(Data on locating visible targets)

-=-=-=-=-

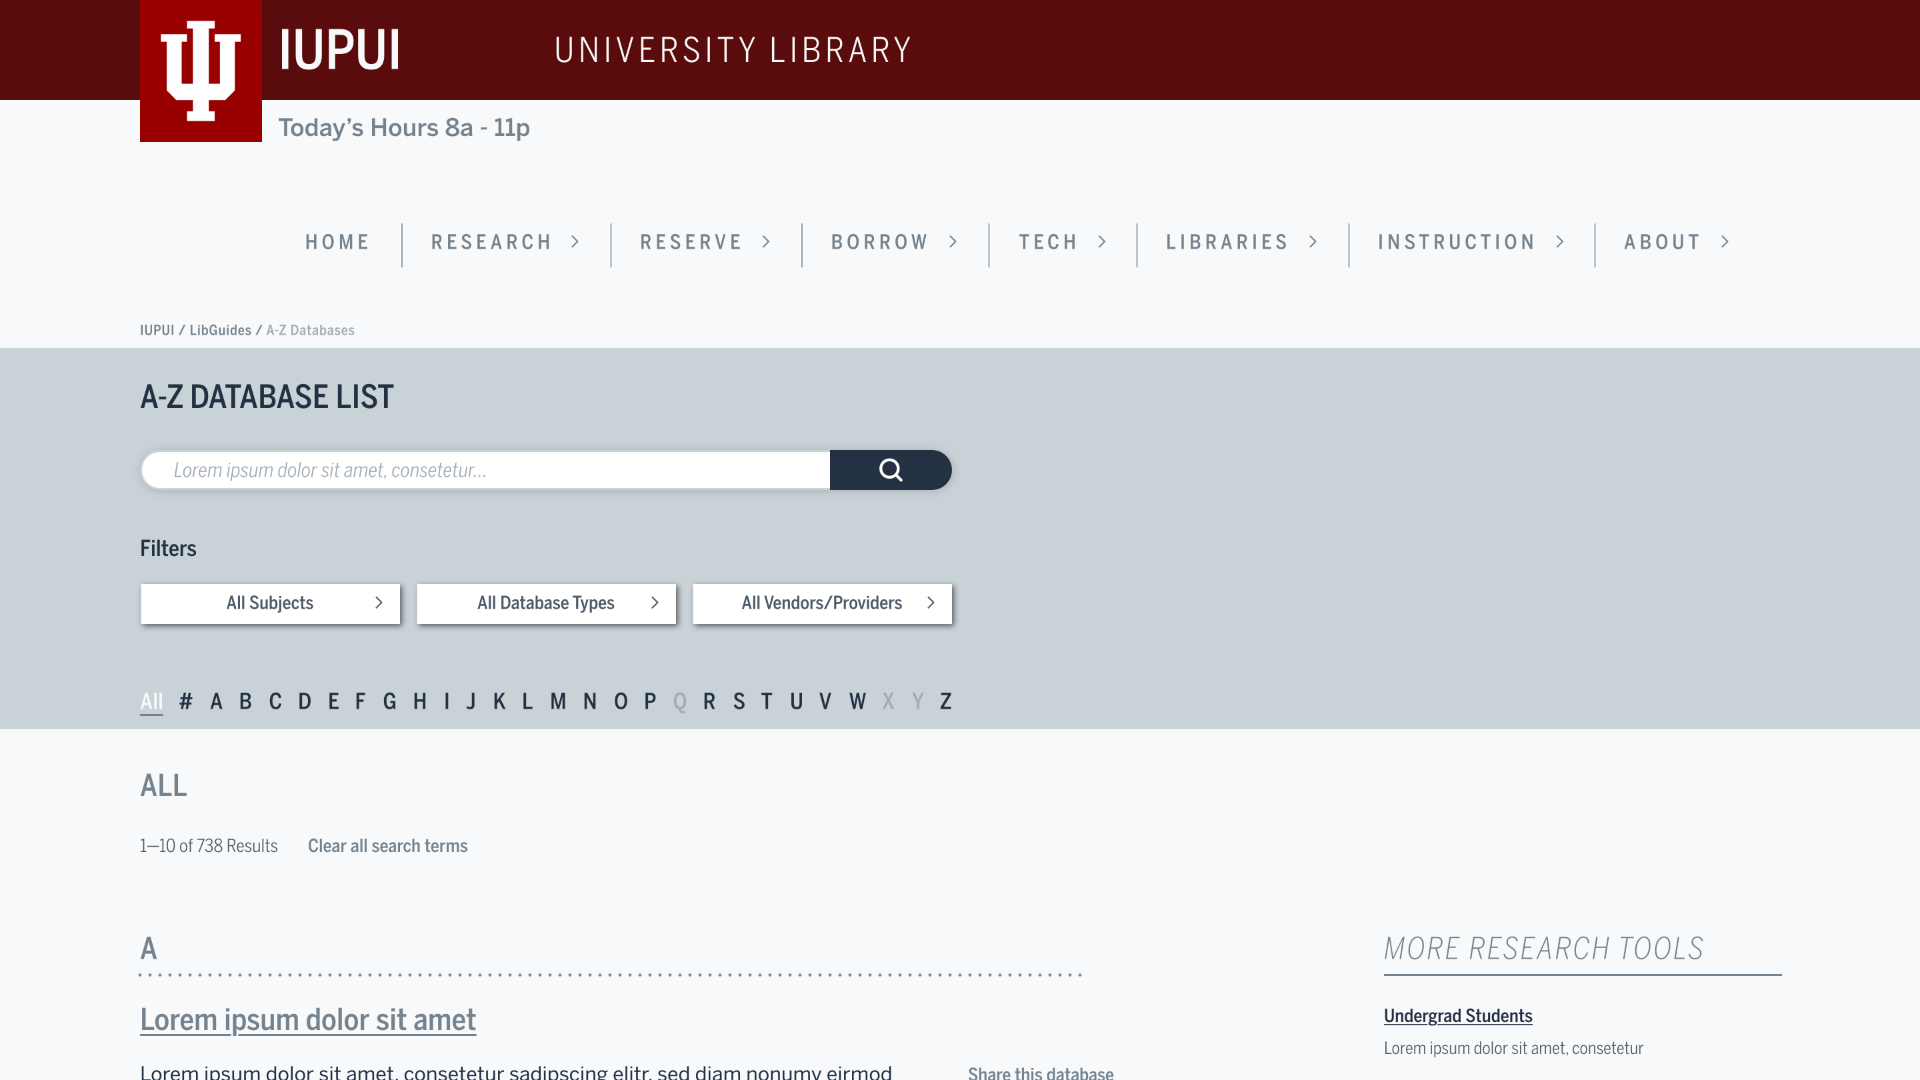Click the arrow beside Tech menu
Viewport: 1920px width, 1080px height.
tap(1103, 242)

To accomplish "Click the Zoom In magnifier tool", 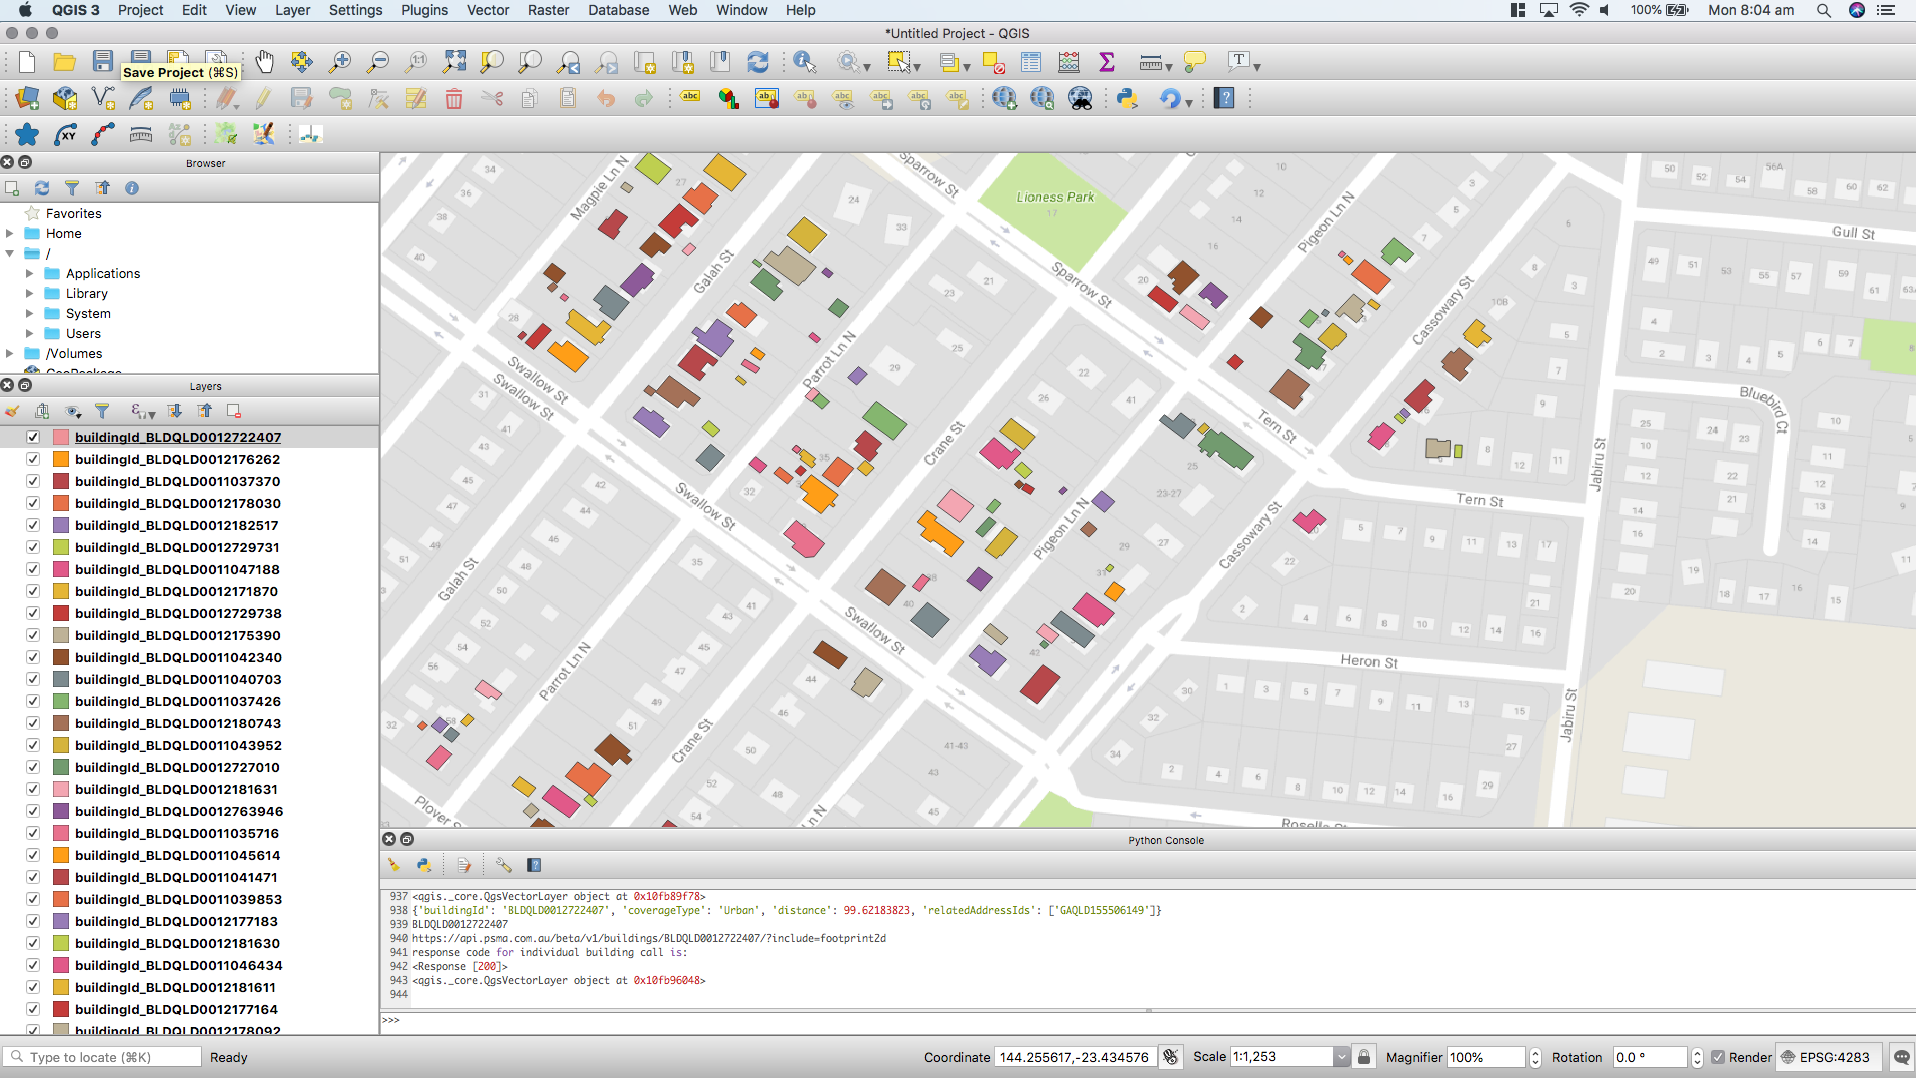I will (340, 62).
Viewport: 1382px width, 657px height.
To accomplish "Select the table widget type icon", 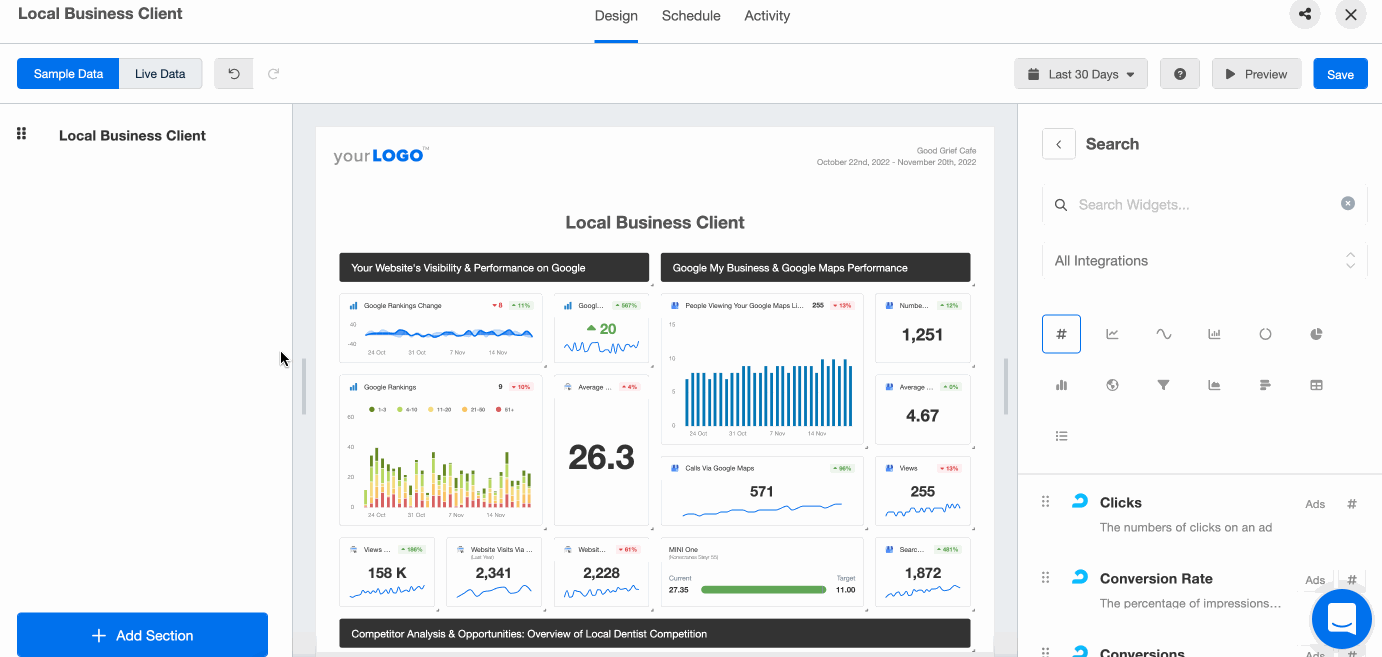I will click(1316, 385).
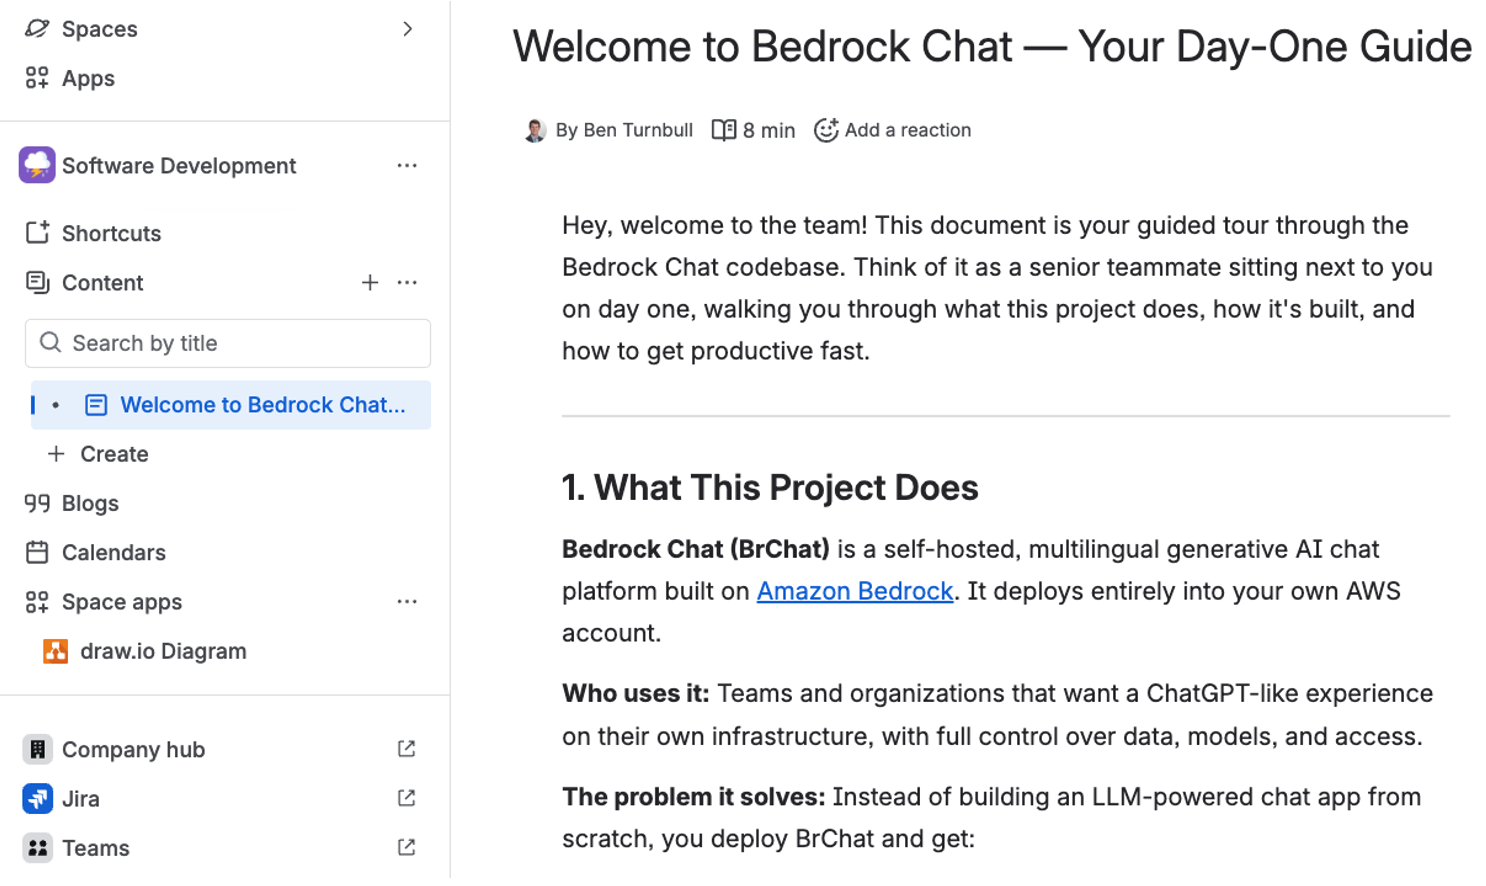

-=-=-=-=-

• _WHAT IS NEEDED_: Pick out each line in the rows above that contains the word "width", and copy those lines.

• _THE COMPLETED TASK_:
Viewport: 1920px width, 1080px height.
Viewport: 1382px width, 657px height.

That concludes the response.